第87話菊池真由美のチャレンジ
よく晴れた朝になった。
私、菊池真由美は、窓を開けて、この時期の春特有の、ふんわりとした、それでいて少し肌寒い空気を部屋に取り込んだ。
可愛らしい小鳥の声も、よく聞こえて来る。
「窓を開けると、ますます、いい感じ」と実感。
少しは都内に慣れたかな、と思うし、「ここはかつては武蔵野(そうはいっても、平将門程度の知識しかないけれど)」だったのか、と思う。
「武蔵野の風かな」と思うと、少し背中にザワザワとしたもの(歴史の重みかな?)を感じたりする。
が・・・しかし・・・そんな古代のことを思っていても、仕方が無い。
今の私のターゲットは、「隣の祐君」なのである。
実は、昨晩も「夕飯ご一緒しませんか?」で、祐君の部屋をコンコンとした。(ドキドキしたけれど)
でも・・・いなかった。
どこに行った?と思ったけれど、探しようがない。
また明日、声をかけようと、引き下がるしかなかった。(時には引き際もサッパリしているのだ)
祐君との話題も、実は考えている。
かの、シンデレラ「玉鬘」なのである。(母さんの入れ知恵だけど)
玉鬘は、夕顔と頭中将の娘。
光源氏と夕顔が、京の化け物屋敷で逢瀬、その後、夕顔は何かの悪霊に取り憑かれ、死んでしまった。(六条御息所の生き霊とは違う説を私はとる)
その後、九州、筑紫に流れ、そこで成長。
肥後のゲン、という土豪みたいな男に言い寄られ、命からがら、京に逃げ帰る。
その後、紆余曲折あって、光源氏の六条院に引き取られる。
光源氏に言い寄られたけれど、上手にかわした。
でも・・・手引きをする下女によって、髭黒大将(髭黒も身分はかなり高いけれど、マッチョ系で風情に欠ける)の女になってしまった。(本当は、もっと格の高い場所、人と結ばれる可能性が高かったのに)

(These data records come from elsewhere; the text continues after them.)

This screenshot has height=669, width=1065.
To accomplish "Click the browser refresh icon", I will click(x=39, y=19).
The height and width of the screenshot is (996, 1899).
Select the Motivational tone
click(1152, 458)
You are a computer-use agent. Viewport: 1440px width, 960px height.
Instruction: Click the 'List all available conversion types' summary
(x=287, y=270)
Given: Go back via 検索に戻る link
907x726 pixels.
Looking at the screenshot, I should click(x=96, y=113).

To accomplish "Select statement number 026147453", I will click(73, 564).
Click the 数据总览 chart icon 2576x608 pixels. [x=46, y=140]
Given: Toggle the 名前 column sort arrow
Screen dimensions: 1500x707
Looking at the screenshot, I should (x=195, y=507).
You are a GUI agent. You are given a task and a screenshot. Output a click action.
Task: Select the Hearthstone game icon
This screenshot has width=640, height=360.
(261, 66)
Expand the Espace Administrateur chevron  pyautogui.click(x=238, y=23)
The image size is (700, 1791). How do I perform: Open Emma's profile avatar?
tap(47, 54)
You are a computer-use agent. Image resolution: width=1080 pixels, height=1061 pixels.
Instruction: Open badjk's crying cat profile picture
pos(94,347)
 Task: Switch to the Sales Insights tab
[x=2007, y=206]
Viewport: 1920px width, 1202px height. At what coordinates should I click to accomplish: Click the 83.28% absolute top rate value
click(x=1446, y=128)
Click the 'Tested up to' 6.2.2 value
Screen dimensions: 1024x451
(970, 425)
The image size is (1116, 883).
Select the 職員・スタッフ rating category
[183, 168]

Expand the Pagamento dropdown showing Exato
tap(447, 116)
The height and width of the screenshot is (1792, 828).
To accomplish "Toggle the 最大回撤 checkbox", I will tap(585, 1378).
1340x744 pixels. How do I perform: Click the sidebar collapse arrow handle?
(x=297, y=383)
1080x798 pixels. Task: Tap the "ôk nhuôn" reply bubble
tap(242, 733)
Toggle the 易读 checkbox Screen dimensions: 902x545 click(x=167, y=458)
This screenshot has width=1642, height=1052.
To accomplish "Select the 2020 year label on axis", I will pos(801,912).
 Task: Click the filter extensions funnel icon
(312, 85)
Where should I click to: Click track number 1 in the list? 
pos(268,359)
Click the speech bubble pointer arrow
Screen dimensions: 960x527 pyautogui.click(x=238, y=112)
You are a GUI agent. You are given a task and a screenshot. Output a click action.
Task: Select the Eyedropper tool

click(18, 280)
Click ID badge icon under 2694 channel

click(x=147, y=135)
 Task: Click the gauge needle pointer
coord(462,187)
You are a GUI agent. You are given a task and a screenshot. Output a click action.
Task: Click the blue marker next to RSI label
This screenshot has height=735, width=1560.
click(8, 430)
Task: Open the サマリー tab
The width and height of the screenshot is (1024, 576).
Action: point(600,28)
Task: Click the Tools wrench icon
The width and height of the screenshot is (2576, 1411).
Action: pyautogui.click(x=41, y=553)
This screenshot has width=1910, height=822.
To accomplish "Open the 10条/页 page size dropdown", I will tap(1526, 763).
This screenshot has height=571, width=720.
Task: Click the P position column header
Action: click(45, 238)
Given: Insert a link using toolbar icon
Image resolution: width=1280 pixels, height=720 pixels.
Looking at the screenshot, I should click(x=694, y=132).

まあ、北九州で、肥後のゲンの「女」に「されてしまう」よりは、格段の「シンデレラ姫」なのではあるけれど。
私が、祐君と「語り合いたい」のは、この玉鬘についての、考え方だ。
私は、やはり北九州の女だから、どうしても玉鬘を応援したくなる。
かなり風情に欠ける髭黒の女になってしまったとはいえ、まあ、安定した、その後の一生を送ったのだから。
その玉鬘に、祐君が、どんなコメントをするのか、聞きたくて仕方が無い。
私は、「今度こそ、今日こそ」と思った。
「前進あるのみ」と、部屋を出た。
また、メチャド、ドキドキした。
でも、博多女は、思ったら引かない。
「コンコン」
「菊池真由美です」(ここでフルネームを言ってしまうのが、緊張のため)
少し間があった。
ドアが開いた。
「はい・・・お待たせしました」
祐君は、モデルさんのようなお顔。
キョトン顔で、実に可愛い。
私の胸は、バクバクと鳴り始めた。